▶ **Supplied passage**
==*==

Of microbes and milk; probing America's worst salmonella outbreak

FDA Consumer, Feb, 1986 by Chris Lecos

Of Microbes and Milk: Probing America's Worst Salmonella Outbreak

Large, refrigerated tanker trucks no longer rumble through the streets of Melrose Park, Ill., to Deliver their 40,000- to 50,000-pound loads of milk to the Hillfarm Dairy. The dairy at one time processed about 1.5 million pounds of milk a day, but not a drop has flowed through its maze of nearly five miles of stainless steel pipes almost a year now. The huge silo-like storage tanks that rise above the plant's rooftop are readily visible to any casual passer-by, but they stand there today as empty monuments to the worst outbreak of Salmonella food poisoning in U.S. history.

Located in a thriving industrial area of this Chicago suburd, the dairy was the sole supplier of milk to 217 supermarkets operated by the Jewel Food Stores chain in Illinois, Indiana, Iowa and Michigan. The dairy, also owned by the Jewel company, had been producing milk there since 1968.

The outbreak that prompted the company to cease all dairy production on April 9, 1985, began with a scattered trickle of patients into Chicago-area hospitals and doctors' offices in late March. It ended with a torrent of sick men, women and children, all stricken by an organism identified as Salmonella typhimurium. One of its microbiological characteristics was its resistance to certain antibiotics.

At least 16,284 persons are known victims of the outbreak, all but 1,059 of them from Illinois. The others lived in Indiana, Iowa, Michigan, Minnesota and Wisconsin. That is the number of culture-confirmed cases, meaning the Salmonella typhimurium strain that was contaminating the milk they drank also was found in stool samples from the victims. Patricia J. Larsen, a spokeswoman for the Illinois Department of Public Health, said the organism "directly caused" the deaths of two persons and was a contributing factor in the deaths of four, possibly five, others. The latter were people with other conditions that "presumably were aggravated to some degree by the infection," she said.

Thos are the official numbers, but most public health authorities agree that the actual totals are substantially higher. Many more people, it is believed, suffered diarrhea, fever, abdominal pain and cramps from drinking the milk but recovered quickly and never saw a doctor or reported their illness.

==*==

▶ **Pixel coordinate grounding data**
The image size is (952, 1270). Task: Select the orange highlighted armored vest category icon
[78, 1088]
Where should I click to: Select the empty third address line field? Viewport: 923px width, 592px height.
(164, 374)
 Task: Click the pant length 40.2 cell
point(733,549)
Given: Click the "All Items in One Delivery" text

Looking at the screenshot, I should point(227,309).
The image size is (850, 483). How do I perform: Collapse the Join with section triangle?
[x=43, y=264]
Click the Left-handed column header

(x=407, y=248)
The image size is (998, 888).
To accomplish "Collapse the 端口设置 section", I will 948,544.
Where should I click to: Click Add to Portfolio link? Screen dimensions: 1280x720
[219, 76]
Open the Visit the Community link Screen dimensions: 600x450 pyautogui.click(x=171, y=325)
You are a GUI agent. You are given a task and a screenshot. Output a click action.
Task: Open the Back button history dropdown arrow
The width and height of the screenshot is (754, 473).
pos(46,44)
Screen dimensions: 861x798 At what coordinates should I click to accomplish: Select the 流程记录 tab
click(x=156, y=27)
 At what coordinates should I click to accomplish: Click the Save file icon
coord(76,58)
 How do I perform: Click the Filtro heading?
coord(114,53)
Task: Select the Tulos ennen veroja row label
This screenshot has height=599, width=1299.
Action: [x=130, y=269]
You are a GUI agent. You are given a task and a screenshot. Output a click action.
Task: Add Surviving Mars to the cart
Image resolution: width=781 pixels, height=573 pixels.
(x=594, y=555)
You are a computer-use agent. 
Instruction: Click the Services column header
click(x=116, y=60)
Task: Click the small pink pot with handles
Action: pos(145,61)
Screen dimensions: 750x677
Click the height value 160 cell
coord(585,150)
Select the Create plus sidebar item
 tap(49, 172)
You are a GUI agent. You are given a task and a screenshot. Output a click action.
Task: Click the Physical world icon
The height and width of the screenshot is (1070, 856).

==*==

▶ **Work required**
Pick up the article on the Hillfarm Dairy salmonella outbreak after its last sentence and carry it forward.

▶ **Answer to this task**
The Illinois outbreak triggered one of the most intensive investigations ever made of a milk-borne epidemic. What made it so frightening was the fact that thousands of people had become ill from drinking one of the most closely regulated products in the food supply. For years, milk has had the enviable record of being one of the nationhs safest foods because it was a pasteurized product.

It's not uncommon for unpasteurized milk to contain Salmonella or other organisms. But about 99 percent of the 280 million glasses of milk Americans drink every day is pasteurized. At most dairies, that means heating the milk to at least 161 degrees Fahrenheit for at least 15 seconds and then quickly cooling it--thus destroying microorganisms that could contaminate the milk. Milk safety experts with the Food and Drug Administration point out that less than 1 percent of all outbreaks of food poisoning reported in the past decade were caused by milk. And over the past 30 years, about 95 percent of those milk-related food poisoning incidents that did occur involved upnasteurized milk.

At the Hillfarm Dairy it was pasteurized, 2 percent (low-fat) milk produced under two brand names--Bluebrook and Hillfarm--that caused so many to become ill with Salmonella poisoning.

But when the investigation into the poisonings began, there was no certainty that the outbreak was due solely to low-fat milk, although it was the one product that many of the victims said they had consumed.

As investigators began their probe to find the source of the contamination, countless questions begged for answers:

Where did this unusual strain of Salmonella come from? Did it originate at one of the dairy farms that supplied the milk to Hillfarm? Was it brought into the plant by an unsanitized truck? Was the milk originally so contaminated that enough bacteria survived the plant's pasteurization process to contaminate the finished product? Was the contaminating organism resistant to heat treatment? Did someone purposely, or accidentally, introduce the organism into the plant?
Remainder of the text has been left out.